By Maryam Moshiri
Business reporter, BBC News
Inga McVicar found that her insurance claim was refused
Time could be called on a 103-year-old insurance law which campaigners say has led to thousands of insurance claims being unfairly rejected each year.
Claims made on all types of insurance have been turned down by some insurance firms under the law, which puts a duty of disclosure on the policyholder.
Consumers are expected to tell an insurer about issues which might subsequently be important.
The Law Commission said the rules put too much pressure on the consumer.
Consumers are not only expected to tell the insurer things they have been asked about, such as known medical conditions, but also things they have not been asked about and which could later turn out to be important.
"The consumer is obliged to tell the insurer everything the insurer may want to know when it takes that risk. Well, obviously that places the consumer in the same position as the insurer," said Law Commissioner David Hertzell.
"That is a huge burden to ask the insurer to undertake, they simply do not know what factors the insurer will take into account when writing that risk, so it is easy for them to make a mistake and have their policy invalidated."
Inga McVicar was diagnosed with ovarian cancer in 2007.
She believed she would be covered under her critical illness insurance, but when she put in a claim, the insurance company refused to pay out.

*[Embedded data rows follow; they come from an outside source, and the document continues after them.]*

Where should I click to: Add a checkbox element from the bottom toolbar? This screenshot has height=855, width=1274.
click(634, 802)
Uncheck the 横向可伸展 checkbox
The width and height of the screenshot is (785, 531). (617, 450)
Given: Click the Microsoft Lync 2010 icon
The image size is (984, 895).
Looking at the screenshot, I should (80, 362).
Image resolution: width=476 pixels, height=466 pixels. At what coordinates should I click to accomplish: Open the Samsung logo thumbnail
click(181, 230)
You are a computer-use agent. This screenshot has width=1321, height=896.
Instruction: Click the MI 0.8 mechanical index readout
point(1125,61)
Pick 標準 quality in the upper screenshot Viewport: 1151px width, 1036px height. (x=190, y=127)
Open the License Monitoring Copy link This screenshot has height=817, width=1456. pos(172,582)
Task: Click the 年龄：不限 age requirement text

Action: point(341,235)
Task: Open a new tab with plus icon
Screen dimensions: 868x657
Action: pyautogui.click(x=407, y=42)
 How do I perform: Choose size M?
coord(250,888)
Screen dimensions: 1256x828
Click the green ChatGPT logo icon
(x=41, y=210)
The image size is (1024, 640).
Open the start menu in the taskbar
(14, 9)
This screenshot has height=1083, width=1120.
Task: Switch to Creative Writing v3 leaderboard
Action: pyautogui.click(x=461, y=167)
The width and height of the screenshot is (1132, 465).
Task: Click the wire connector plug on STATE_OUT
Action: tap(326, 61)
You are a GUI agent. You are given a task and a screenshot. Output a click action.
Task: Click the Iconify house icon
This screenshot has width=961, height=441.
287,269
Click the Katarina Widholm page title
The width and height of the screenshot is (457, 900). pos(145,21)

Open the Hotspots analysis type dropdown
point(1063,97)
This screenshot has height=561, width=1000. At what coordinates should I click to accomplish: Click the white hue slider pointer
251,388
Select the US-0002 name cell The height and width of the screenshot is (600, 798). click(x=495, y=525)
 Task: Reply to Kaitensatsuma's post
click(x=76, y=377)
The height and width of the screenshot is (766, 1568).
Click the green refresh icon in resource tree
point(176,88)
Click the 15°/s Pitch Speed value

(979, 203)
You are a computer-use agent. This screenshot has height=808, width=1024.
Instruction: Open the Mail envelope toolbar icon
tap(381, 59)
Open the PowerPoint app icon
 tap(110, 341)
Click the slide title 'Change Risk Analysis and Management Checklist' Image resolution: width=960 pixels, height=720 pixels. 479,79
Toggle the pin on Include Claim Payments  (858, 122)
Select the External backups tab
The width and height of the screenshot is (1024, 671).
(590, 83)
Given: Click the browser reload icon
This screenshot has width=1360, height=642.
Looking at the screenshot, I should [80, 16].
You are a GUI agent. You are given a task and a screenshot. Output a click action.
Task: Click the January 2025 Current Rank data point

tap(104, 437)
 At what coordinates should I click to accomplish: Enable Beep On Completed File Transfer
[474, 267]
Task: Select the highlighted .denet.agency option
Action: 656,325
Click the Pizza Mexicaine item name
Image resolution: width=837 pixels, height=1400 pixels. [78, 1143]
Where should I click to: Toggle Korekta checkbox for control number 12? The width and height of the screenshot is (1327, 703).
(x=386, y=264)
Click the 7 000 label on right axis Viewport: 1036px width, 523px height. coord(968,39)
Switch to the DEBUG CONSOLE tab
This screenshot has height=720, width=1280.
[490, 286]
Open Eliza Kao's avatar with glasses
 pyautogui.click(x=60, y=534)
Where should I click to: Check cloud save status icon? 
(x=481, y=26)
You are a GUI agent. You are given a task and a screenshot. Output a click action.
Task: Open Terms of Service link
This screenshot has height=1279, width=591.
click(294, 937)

"When the claim was refused it meant that I had to return to work, during my chemotherapy," she said.
"So while I was trying to deal with my illness, and at a point when I did not know whether the treatment was going to be successful or not, I had to return to work to have some form of income.
"The insurance policy I had banked on and really needed to be there was not."
The problem lay with her original application form, which she had when she had just quit smoking. The form asked whether she had smoked in the previous 12 months, which she had.
But the application was filled in by a broker who made a mistake and ticked the "no" box. The insurance company accused her of deliberately misleading them, but she said it was a genuine mistake.
"I feel that what is happening is the insurance companies are applying the law to the absolute letter, so if a mistake is made on the application form, in a lot of cases, they will just refuse that policy. The law gives you no real protection for human error."
She went to the Financial Ombudsman, who found in her favour and ordered the insurance company to pay her £46,000.
The Financial Ombudsman Service said it received about 1,000 complaints on this issue a year.
The Association of British Insurers (ABI) has now given its support to a draft bill for England, Wales and Scotland which is due to be presented to Parliament by the Law Commission next week.
"We think that this legislation can bring all the good practice together and put it in a clear and non-confusing format," said Nick Starling, from the ABI.
"Insurers pay out huge amounts of money. They pay £57m everyday in general insurance claims. Clearly with all these claims things are sometimes going to go wrong. Everyone regrets that, no-one wants that to happen."